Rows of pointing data

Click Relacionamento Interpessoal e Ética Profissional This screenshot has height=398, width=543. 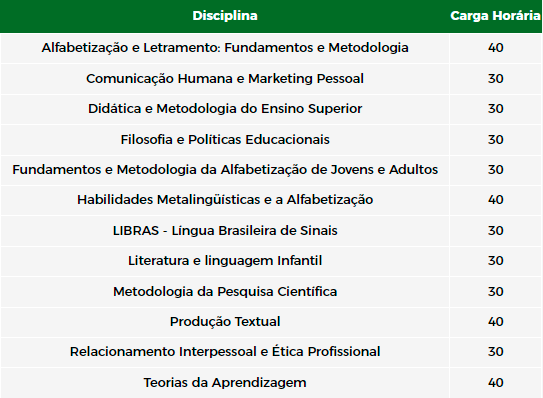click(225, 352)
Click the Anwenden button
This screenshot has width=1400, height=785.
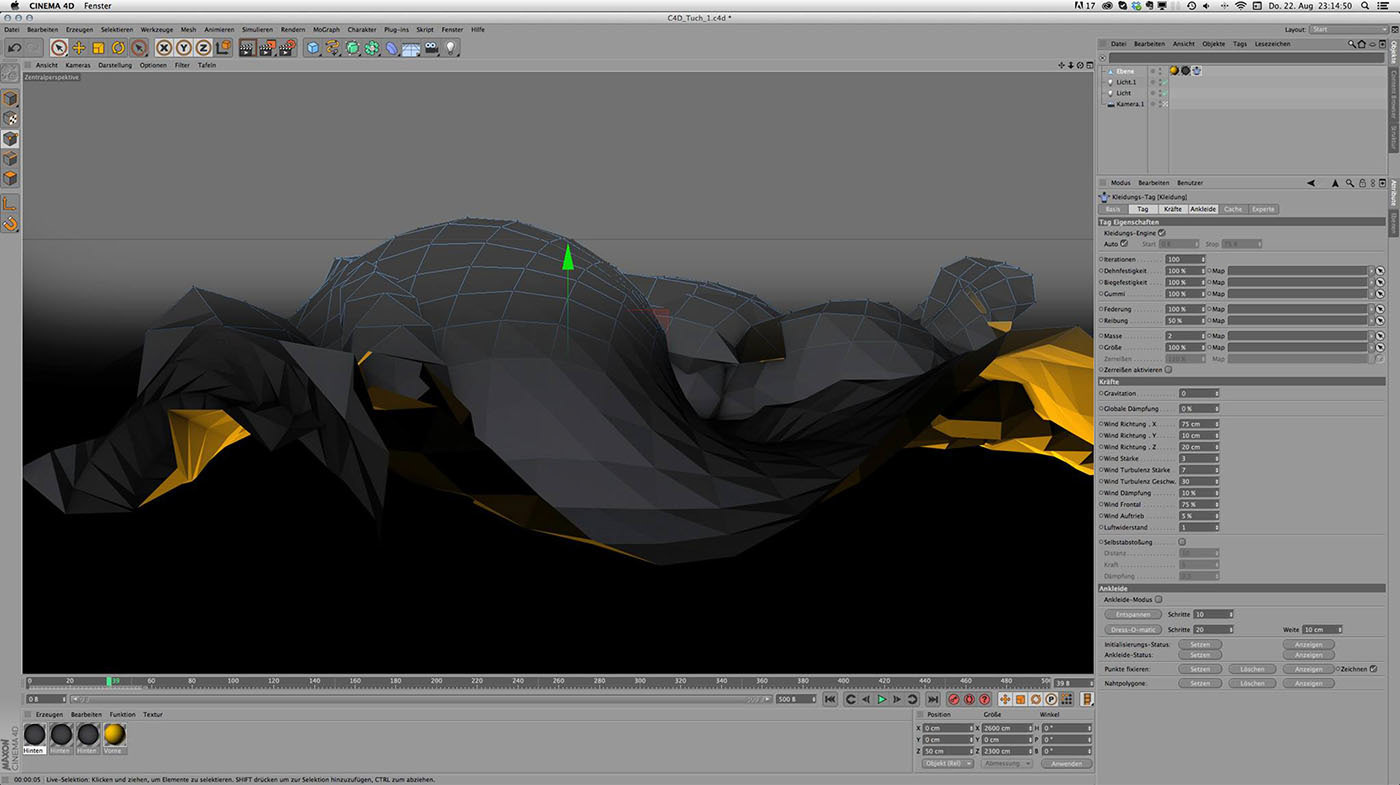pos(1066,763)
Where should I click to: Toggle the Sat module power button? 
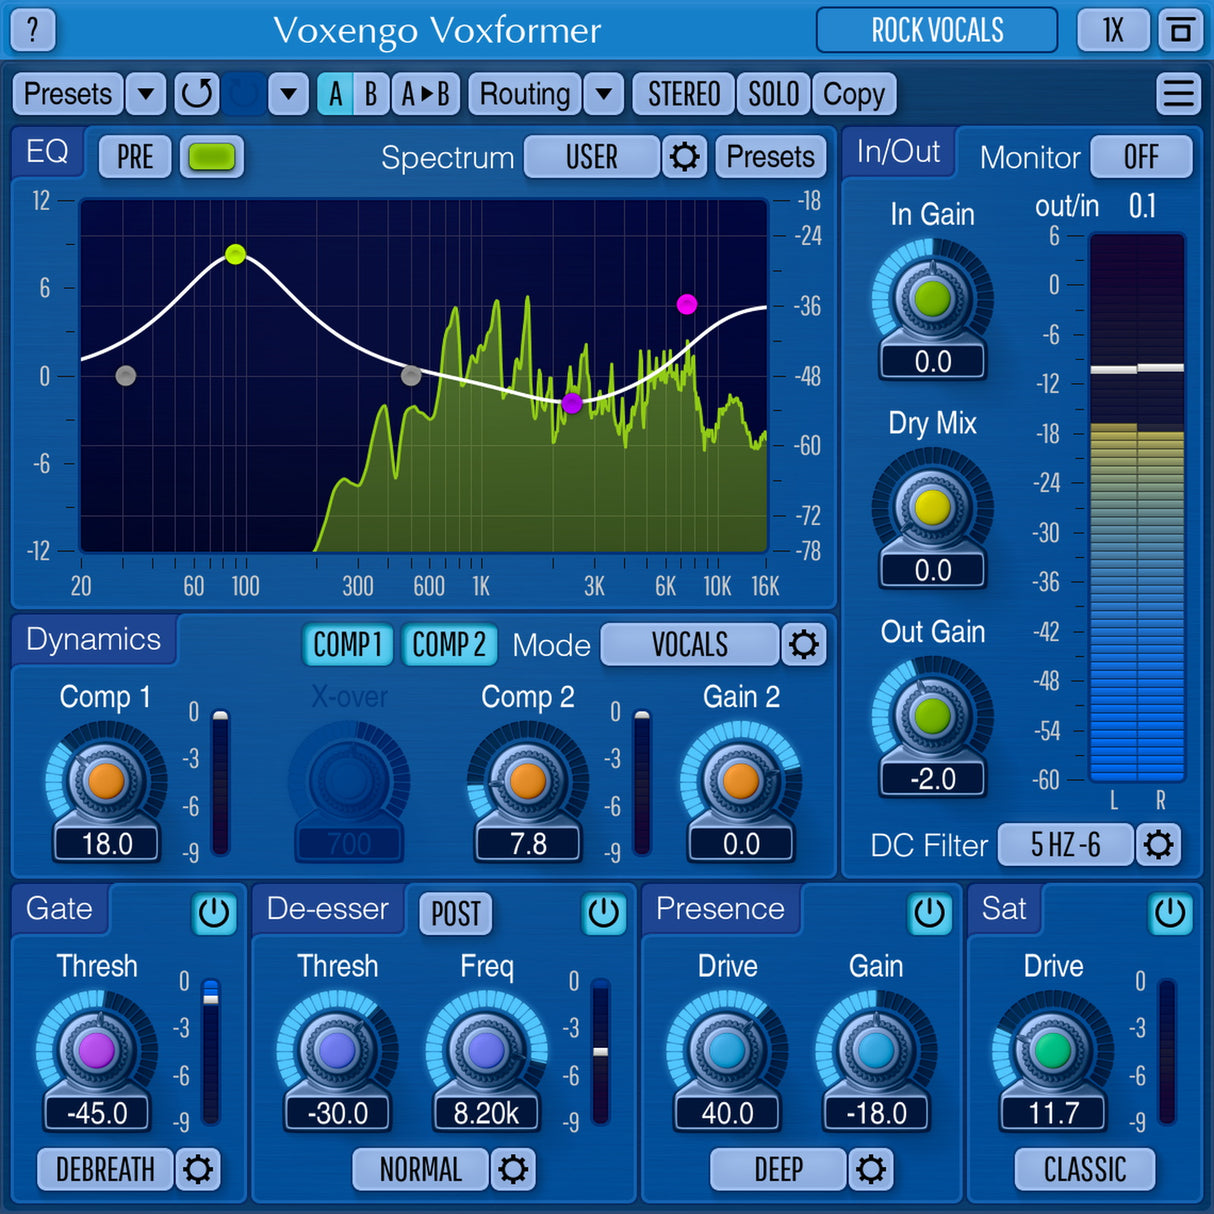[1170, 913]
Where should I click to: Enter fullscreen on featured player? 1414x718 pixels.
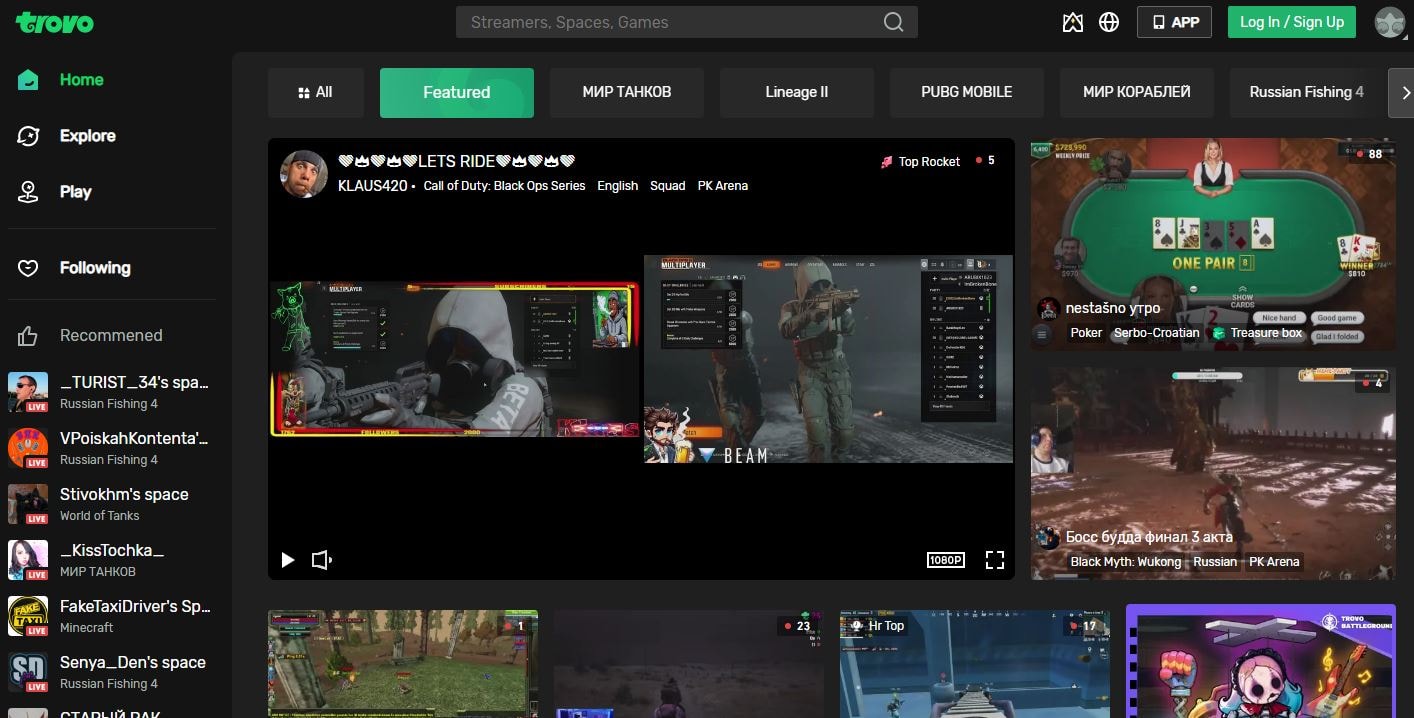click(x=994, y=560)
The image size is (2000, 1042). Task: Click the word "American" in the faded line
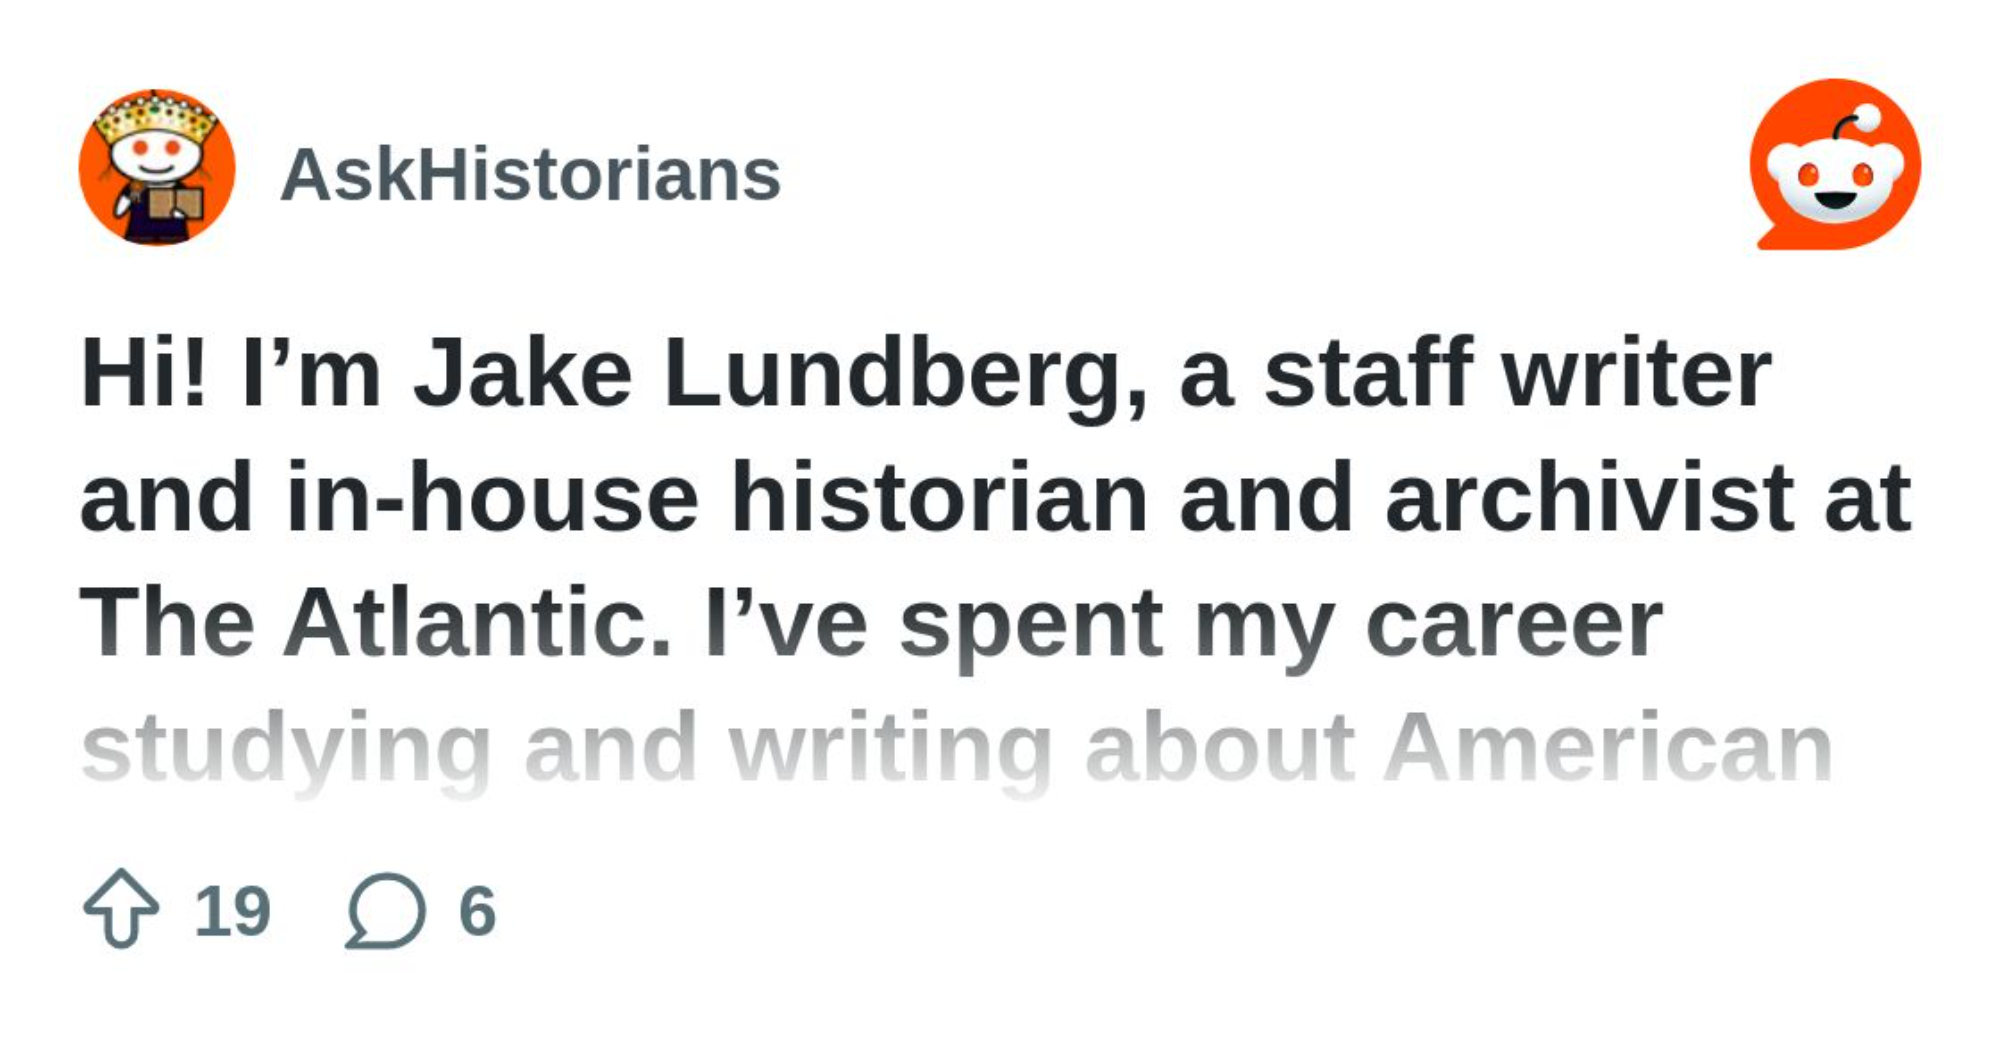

> _EXERCISE PROMPT_:
Copy out the entries word for word, beginning at the line that contains "Where should I click to: Enter" and continuing through the last of the entries. Leave the pictures out of your copy.

> _RIGHT ANSWER_:
Where should I click to: Enter fullscreen on featured player? 1414x718 pixels.
click(x=994, y=560)
The image size is (2000, 1042). Task: Click the word "American" in the faded line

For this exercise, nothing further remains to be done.